‘What was my passion is, for now at any rate, just an income source’
David Peterson, an art professor at Skidmore College, found himself the target of false accusations of racism, sexism and transphobia.
His crime? He and his wife briefly observed a pro-police rally in July. His appearance there, caught on film by counter-protesters, led to a factually devoid op-ed in the student paper and an investigation by the private college in New York.
The activists targeted Peterson’s wife and a music lecturer, too. The Skidmore News op-ed, for example, said the Petersons were present while students were tear-gassed (actually shot at with pepper bullets) by police, when they were not present (they had left before this occurred).
Peterson said he felt abandoned by his own university.
Today, he still faces an angry contingent of student activists who have successfully led a boycott of his fall classes, prompting enrollment to plummet in them. His critics have also turned him into a campus pariah and effectively taken away his zest for teaching.
He said in a recent essay in Persuasion:
Despite receiving a few personal expressions of support from Skidmore officials, Andrea and I felt wholly abandoned by the college and extremely anxious about our future. It was clear that the college would not fire me, but it was equally clear that my reputation was taking a pounding, and that the program I had worked so hard to build over the past 31 years was in jeopardy.
Unfortunately, a targeting by the cancel culture mob is an all too common problem.
What my detractors failed to achieve through the administrative inquest, they partly accomplished through a boycott. My once robust enrollments fell to distressingly low numbers during the first few days, with one of the classes bottoming out at zero.
Activists posted a handbill on the door of my studio classroom: “STOP: By entering this class you are crossing a campus-wide picket line and breaking the boycott against Professor David Peterson. David Peterson is notorious for the blatant sexism he treats his female students with, his outwardly transphobic treatment of trans students, and his general disregard for all students who are not white cis men…This is not a safe environment for marginalized students. By continuing to take this course you are enabling bigotted [sic] behavior on this campus.”

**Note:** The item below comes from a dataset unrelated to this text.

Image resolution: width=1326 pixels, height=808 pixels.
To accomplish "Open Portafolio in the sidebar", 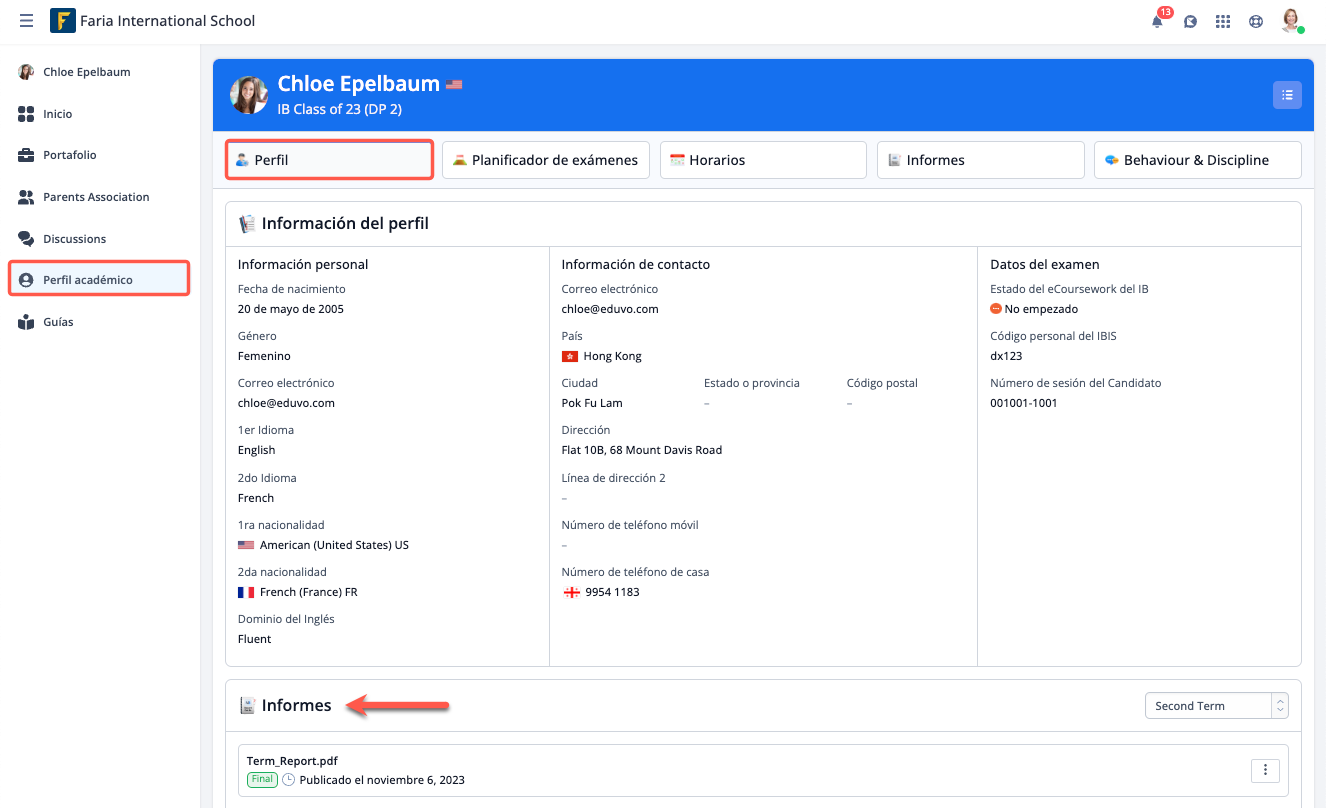I will click(70, 155).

Leaving nothing to chance, a small contingent of student activists picketed my studio on the first day of classes, confronting the few remaining students with the fliers that denounced me as sexist and transphobic (this last claim having replaced “racist” for some reason). Peer pressure has always been a sharp tool of coercion, so I won’t fault those who opted out of my classes; I hope they wish to return in future. What I cannot guarantee is how much enthusiasm I will have when the future arrives. What was my passion is, for now at any rate, just an income source.

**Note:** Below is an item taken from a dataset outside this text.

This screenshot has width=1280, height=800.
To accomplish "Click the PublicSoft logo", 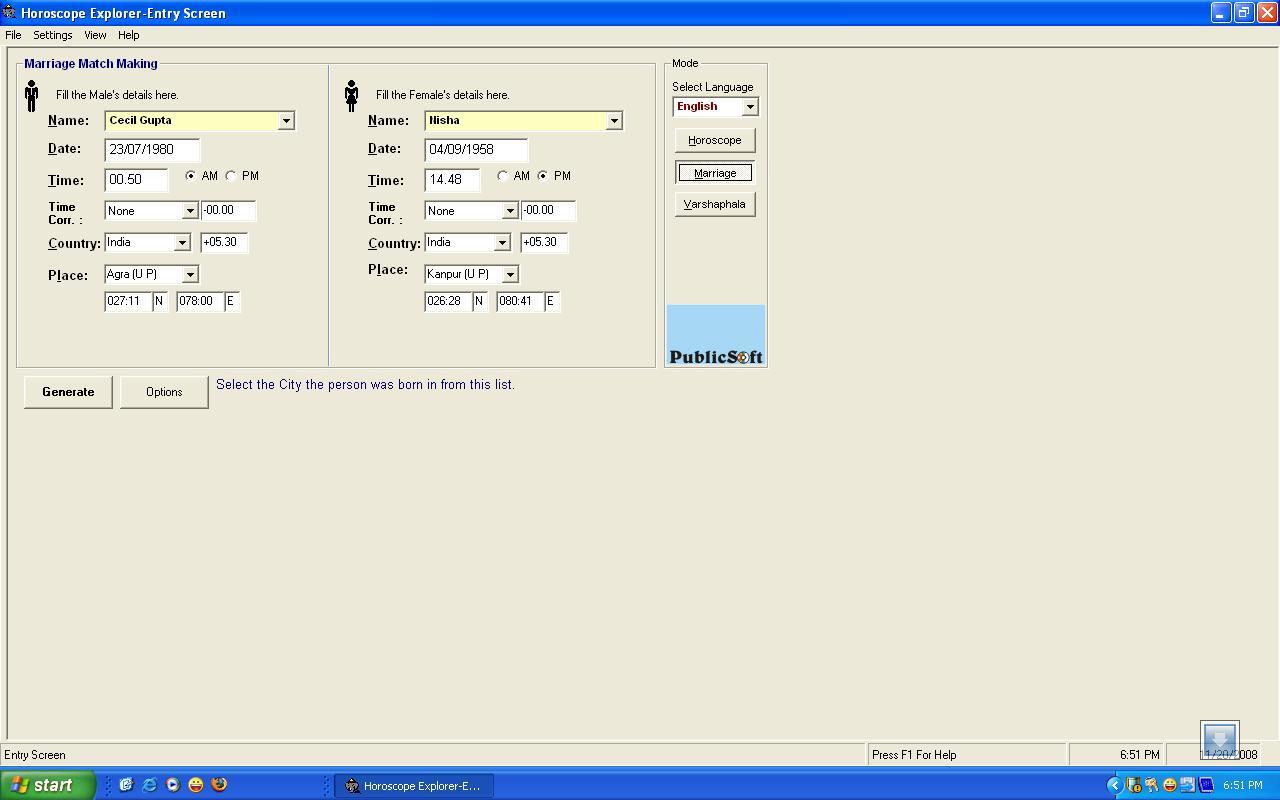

The art professor warned of the consequences of what happened to him. It’s led to a hesitancy to address sensitive subjects over fear of reprisal.

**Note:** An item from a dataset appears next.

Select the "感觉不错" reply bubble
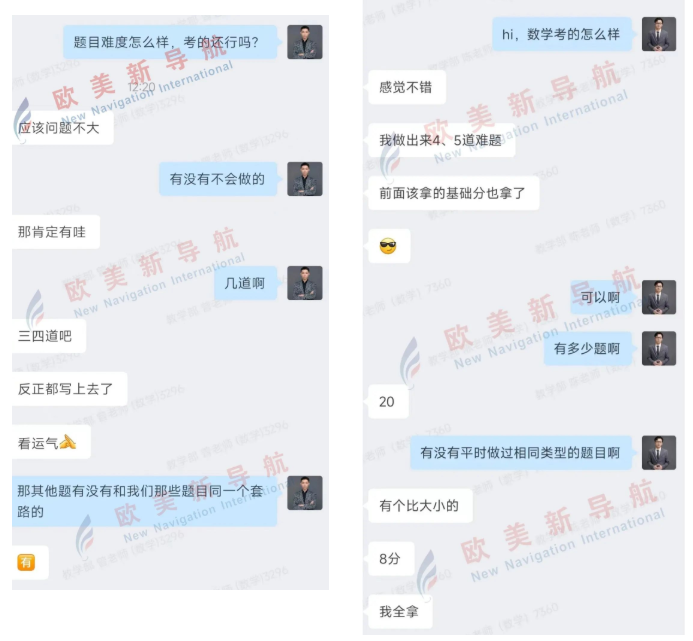This screenshot has height=641, width=693. tap(407, 87)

Even when discussing topics as seemingly apolitical as aesthetics, I tread carefully, lest I raise an issue that is disquieting to someone or is perceived to be advocating masculine or western values. Inadvertent use of the wrong pronoun can land you in hot water. Every conversation is now fraught, and the language of the “woke” is an ever-moving minefield.
The students in my classes once benefited from robust critiques, full of passionate assertions and their zealous (even ridiculous) arguments. Now, there is a reluctance to speak at all, and a clamor to agree. If students dare to present a dissenting opinion, they will preface it with an apology and much vacillation. It is wearying.
The deeply held convictions of my students today are chiefly those that have been authorized by someone else. The ivory tower has become an echo chamber.